To acquire a clean spectrum that only contains those desired components, intensity modulation which can effectively suppress unwanted components is applied in our method. In this paper, we use a fiber Mach–Zehnder modulator (FMZM) to generate the multi-tone laser that is used to manipulate hyperfine ground states. We use a Yb-doped fiber amplifier to acquire a steady high power laser and a periodically polarized lithium niobate (PPLN) crystal to achieve wavelength conversion by the SHG process. We investigate the performance of this method by implementing spin or motional state manipulation of $^{171}\mathrm {Yb}^+$ ion confined in a high optical access Paul trap. Compared to the phase modulation, We achieve carrier suppression to eliminate redundant frequency components. Compared to the mode-locked pulse laser, this continuous laser in the visible domain is easily coupled into fiber to improve the scalability of the system. Compared to the master-slave laser, a single directly-modulated laser effectively reduces the complexity and cost of the system. Benefiting from the board bandwidth of FMZM and PPLN crystal, the frequency gap between tones can be tuned optionally from a few MHz to dozens of GHz.

+++

» **CHALLENGE 1**: In the passage on multi-tone laser generation, which device produces the multi-tone laser used to manipulate hyperfine ground states?
» **CHALLENGE 2**: Resume the passage on multi-tone laser generation, carrying it on from its final sentence.

+++

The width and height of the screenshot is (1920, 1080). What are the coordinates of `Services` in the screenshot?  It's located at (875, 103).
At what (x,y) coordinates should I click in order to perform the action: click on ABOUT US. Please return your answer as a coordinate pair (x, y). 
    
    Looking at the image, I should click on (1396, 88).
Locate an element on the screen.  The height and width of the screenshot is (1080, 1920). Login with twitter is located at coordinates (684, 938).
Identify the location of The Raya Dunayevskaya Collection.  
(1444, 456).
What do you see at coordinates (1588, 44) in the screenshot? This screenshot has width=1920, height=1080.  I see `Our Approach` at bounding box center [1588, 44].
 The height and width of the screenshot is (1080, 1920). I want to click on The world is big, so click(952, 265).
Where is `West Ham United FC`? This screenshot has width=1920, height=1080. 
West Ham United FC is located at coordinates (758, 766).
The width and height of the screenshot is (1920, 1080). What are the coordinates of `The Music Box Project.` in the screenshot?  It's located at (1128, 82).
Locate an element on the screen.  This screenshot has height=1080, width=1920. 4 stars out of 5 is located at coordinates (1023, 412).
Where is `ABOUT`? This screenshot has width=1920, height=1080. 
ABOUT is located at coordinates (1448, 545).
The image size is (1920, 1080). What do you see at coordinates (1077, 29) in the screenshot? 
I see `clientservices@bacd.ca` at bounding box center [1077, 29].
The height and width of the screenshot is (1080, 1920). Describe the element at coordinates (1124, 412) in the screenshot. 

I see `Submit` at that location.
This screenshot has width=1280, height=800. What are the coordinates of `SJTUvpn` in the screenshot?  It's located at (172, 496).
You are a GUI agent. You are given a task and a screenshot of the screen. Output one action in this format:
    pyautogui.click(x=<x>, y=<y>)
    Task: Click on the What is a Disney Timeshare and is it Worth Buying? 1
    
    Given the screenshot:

+++

» **FINAL ANSWER 1**: A fiber Mach–Zehnder modulator (FMZM).

» **FINAL ANSWER 2**:
2. System setup and characterization

The setup for laser beams generation is depicted in Fig. 1(a). A frequency-locked monochromatic laser of 1064 nm that only contains one frequency component is sent into an FMZM with a 20 GHz bandwidth (iXblue, NIR-MX-LN-20). The two portions of the output optical signal of FMZM are sent into a Yb-doped fiber amplifier (YDFA) and an electrical servo system respectively. The amplified laser propagates through a PPLN crystal to convert the wavelength of the laser from infrared to visible via an SHG process. The spectrum diagram of the input signal of FMZM is shown as Fig. 1(b). The half-wave plate here is used to rotate the polarization of the laser to align the principal axis of FMZM, which helps to reach the maximum transmission efficiency. The FMZM has a built-in Mach-Zehnder interferometer (MZI) to implement intensity modulation on the optical signal. A bias control port is used to change the operating point of FMZM while a radio frequency (RF) control port is used to modulate the optical signal with high frequency. By applying different voltages to the bias control port, the FMZM operates at different operating points.

 figure: Fig. 1.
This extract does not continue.